▸ GIVEN TASK: Lay out the lines of the records from the line containing "This screenshot has width=849, height=801." through the line containing "(x=26, y=169)", inclusive, as a numbered list with blank lines left out, and leave the pictures out of your answer.

▸ DATA:
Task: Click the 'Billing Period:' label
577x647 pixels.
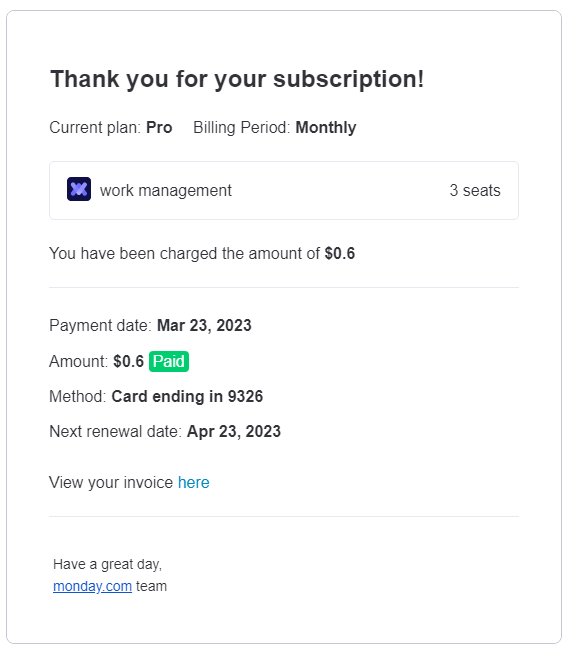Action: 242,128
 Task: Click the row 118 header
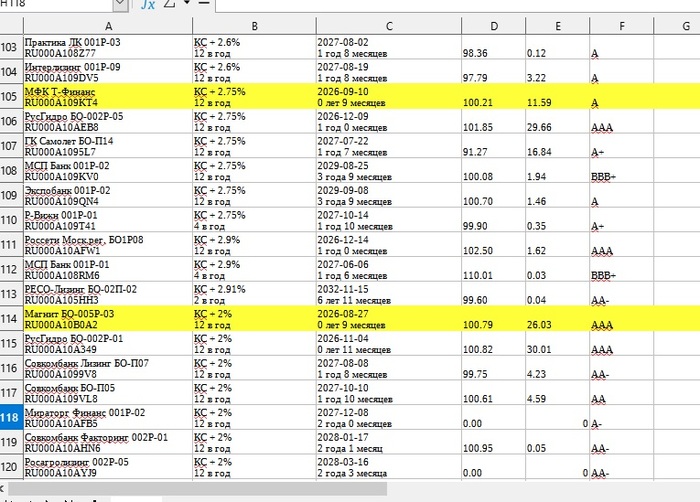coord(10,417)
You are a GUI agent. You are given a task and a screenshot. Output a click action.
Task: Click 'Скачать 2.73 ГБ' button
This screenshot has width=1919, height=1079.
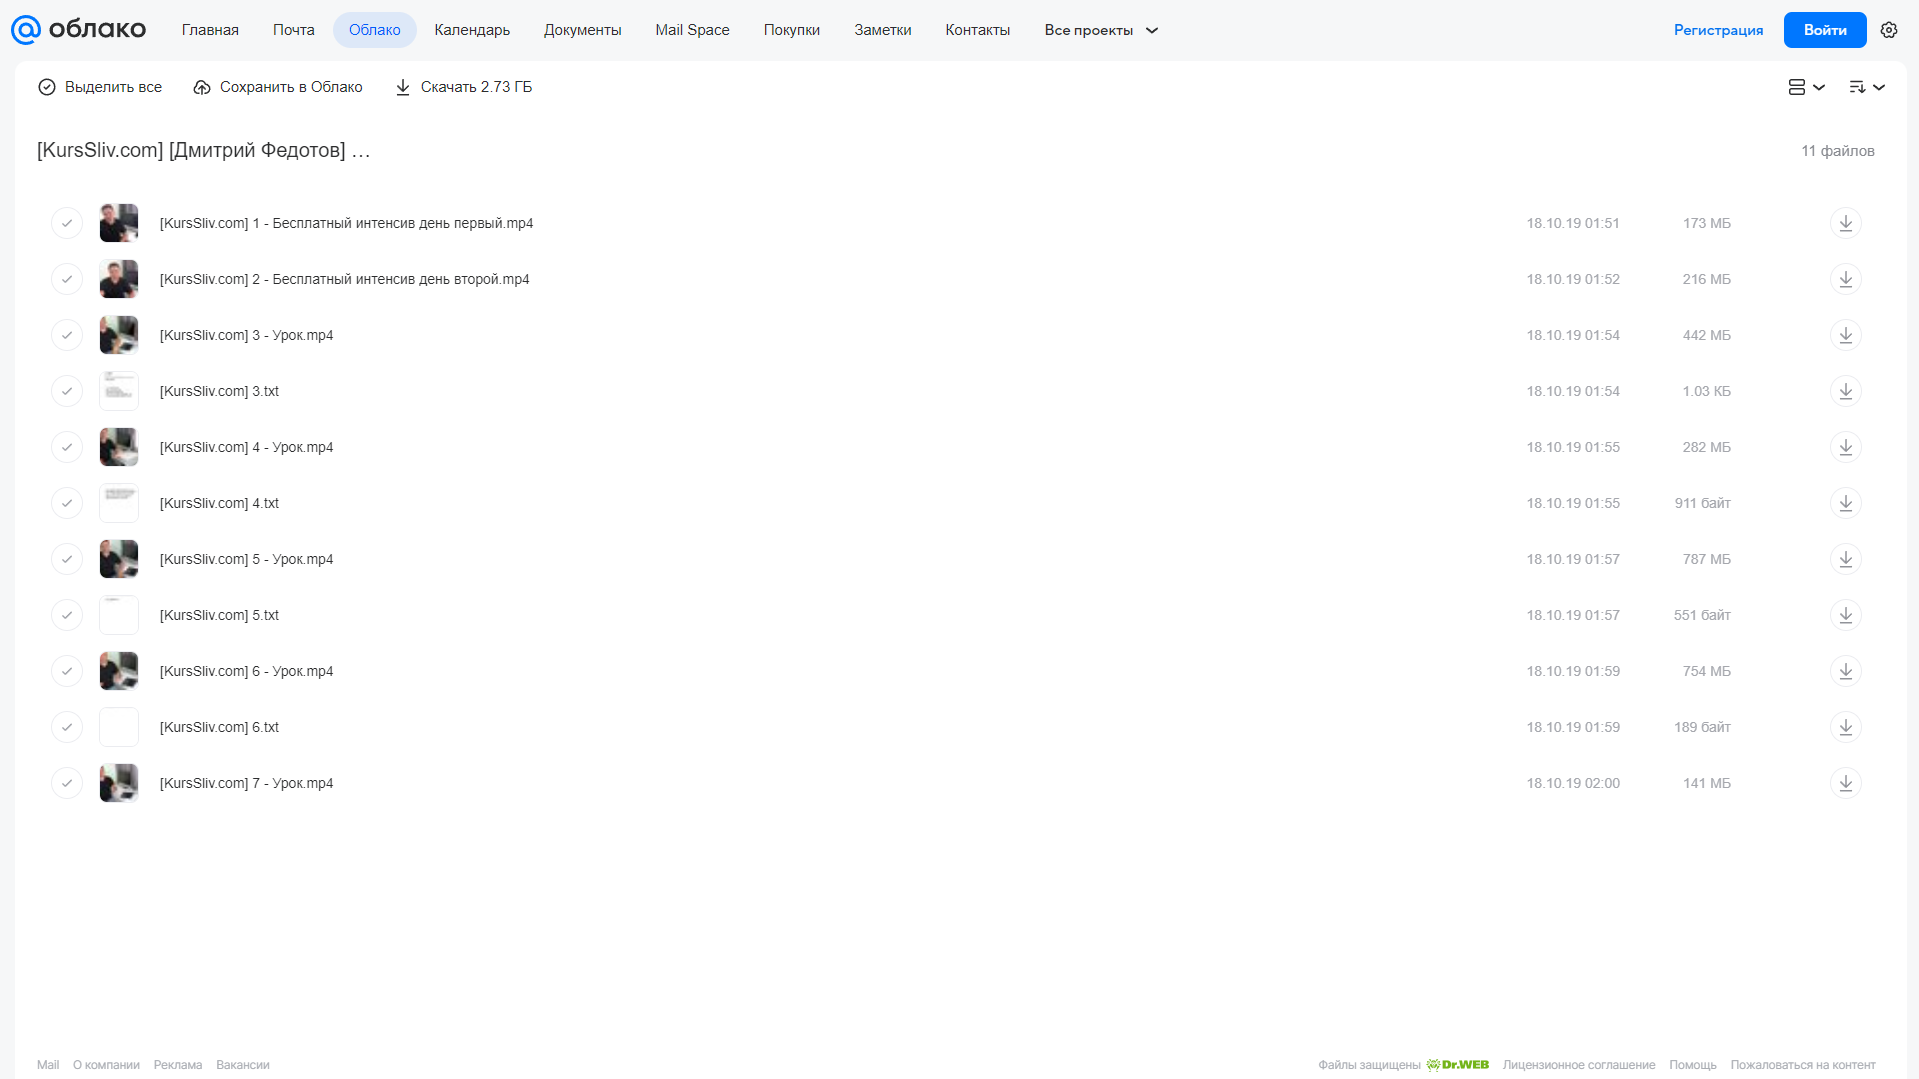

...

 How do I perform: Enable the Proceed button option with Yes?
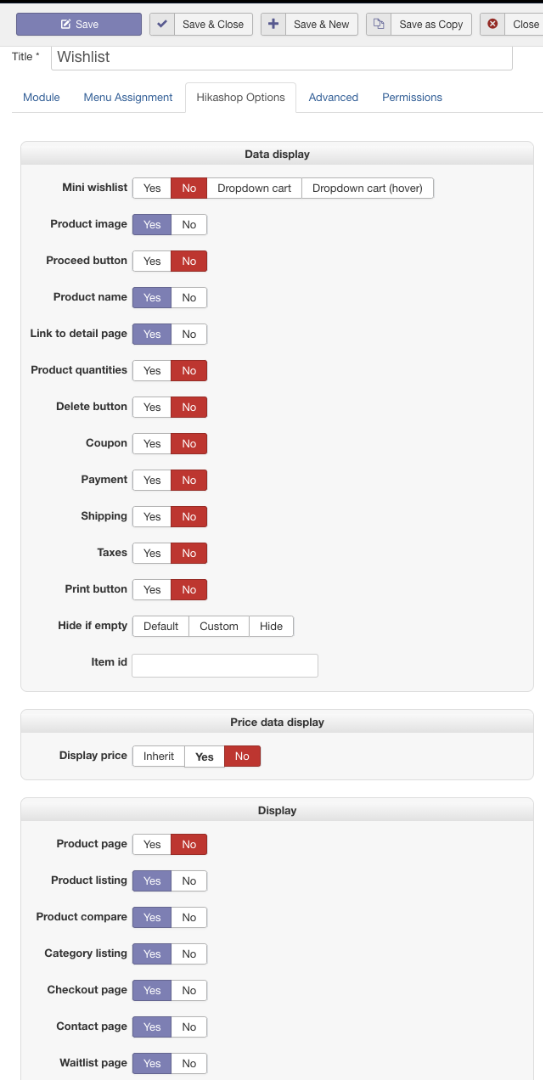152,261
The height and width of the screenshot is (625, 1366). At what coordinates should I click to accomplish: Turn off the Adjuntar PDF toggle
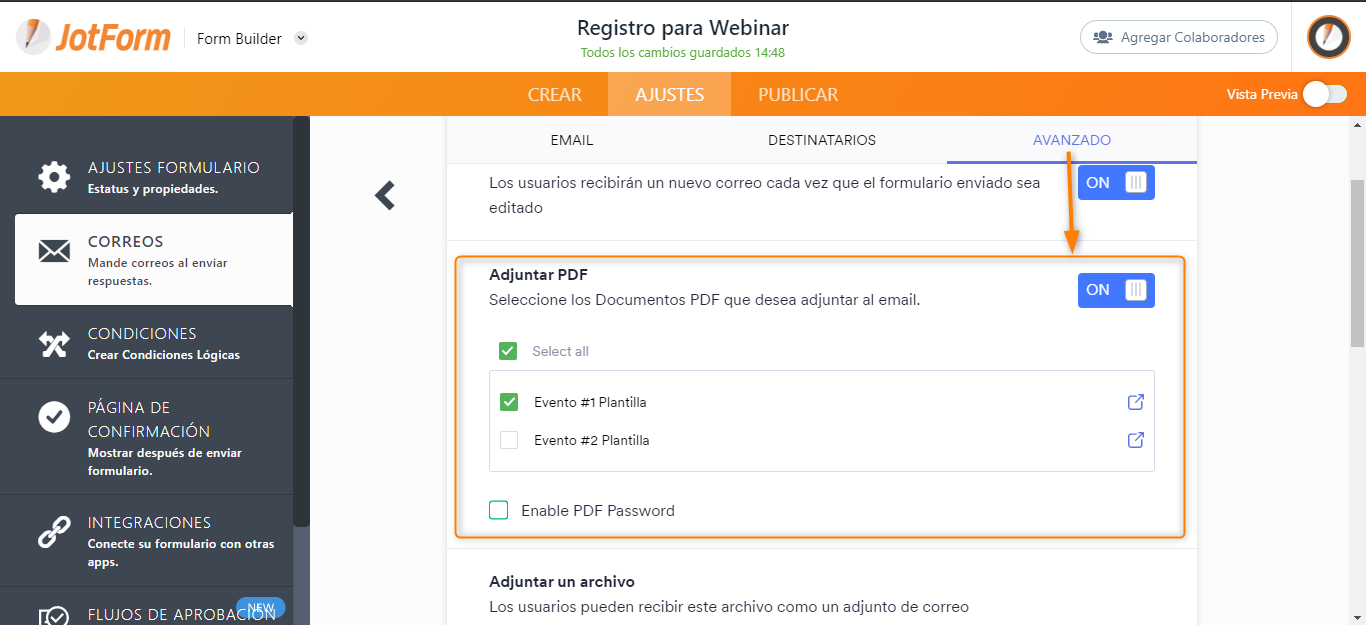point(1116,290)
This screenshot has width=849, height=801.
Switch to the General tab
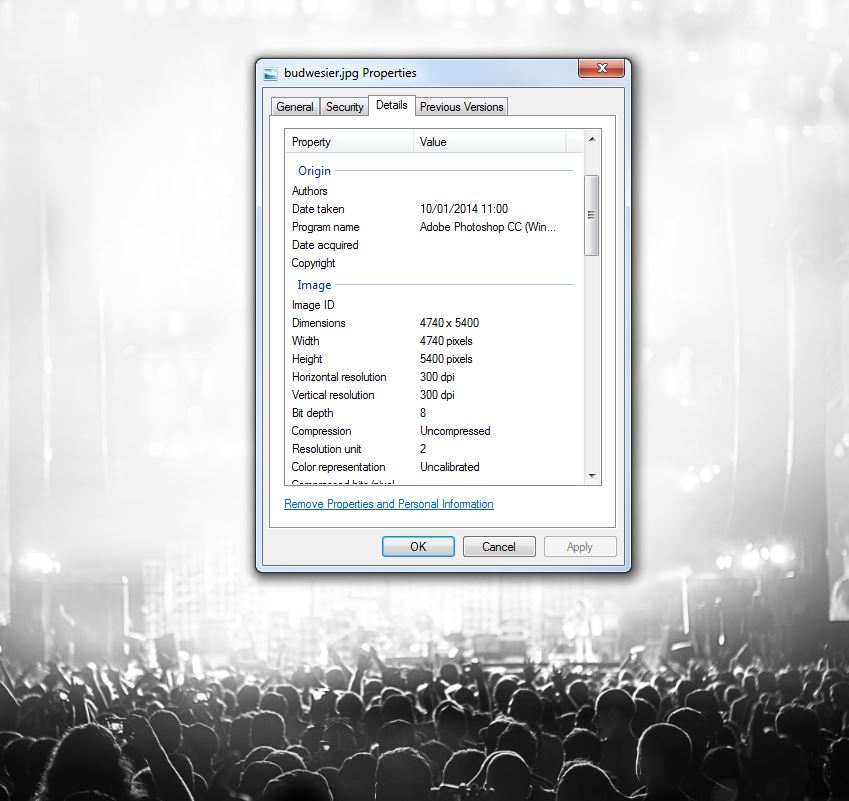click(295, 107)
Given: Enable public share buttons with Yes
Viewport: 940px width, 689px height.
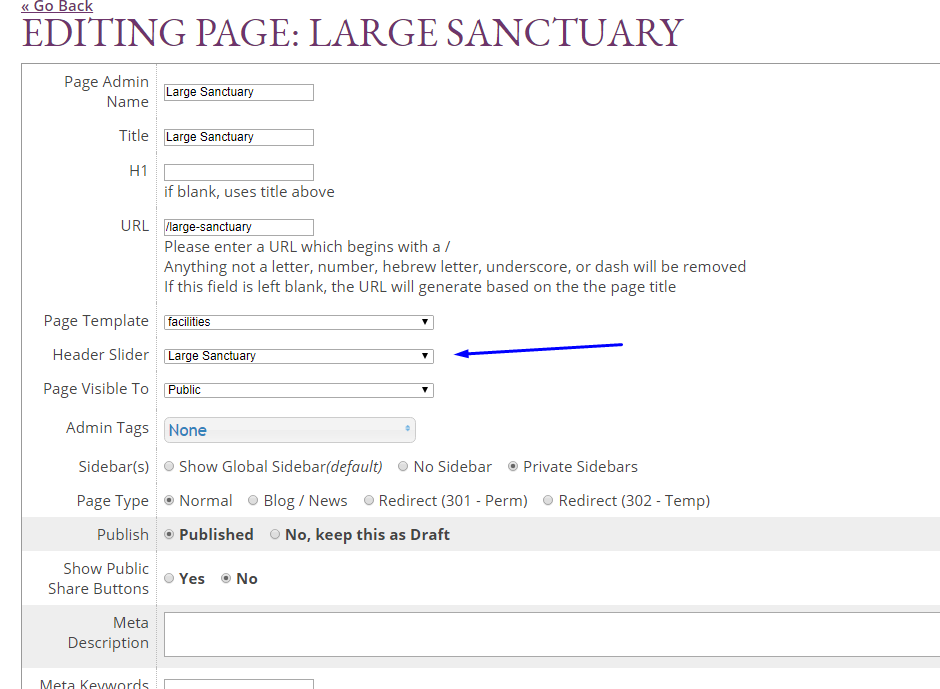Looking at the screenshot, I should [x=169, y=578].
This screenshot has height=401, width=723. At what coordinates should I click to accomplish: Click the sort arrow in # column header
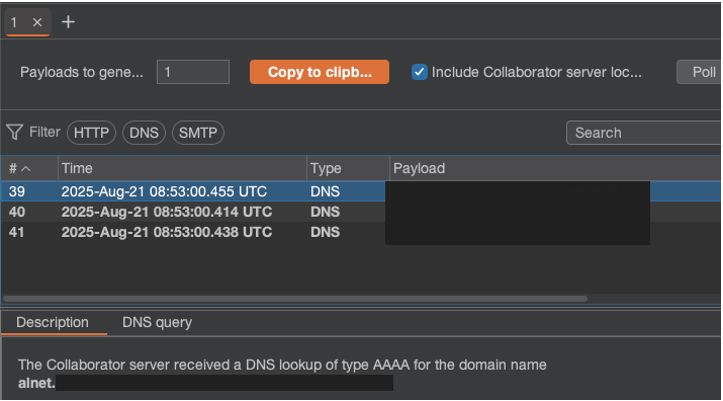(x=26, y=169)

▸ RESULT BELOW:
1. This screenshot has width=849, height=801.
2. Switch to the General tab
3. click(295, 107)
4. Given: Enable public share buttons with Yes
5. Viewport: 940px width, 689px height.
6. Looking at the screenshot, I should [x=169, y=578].
7. This screenshot has height=401, width=723. At what coordinates should I click to accomplish: Click the sort arrow in # column header
8. (x=26, y=169)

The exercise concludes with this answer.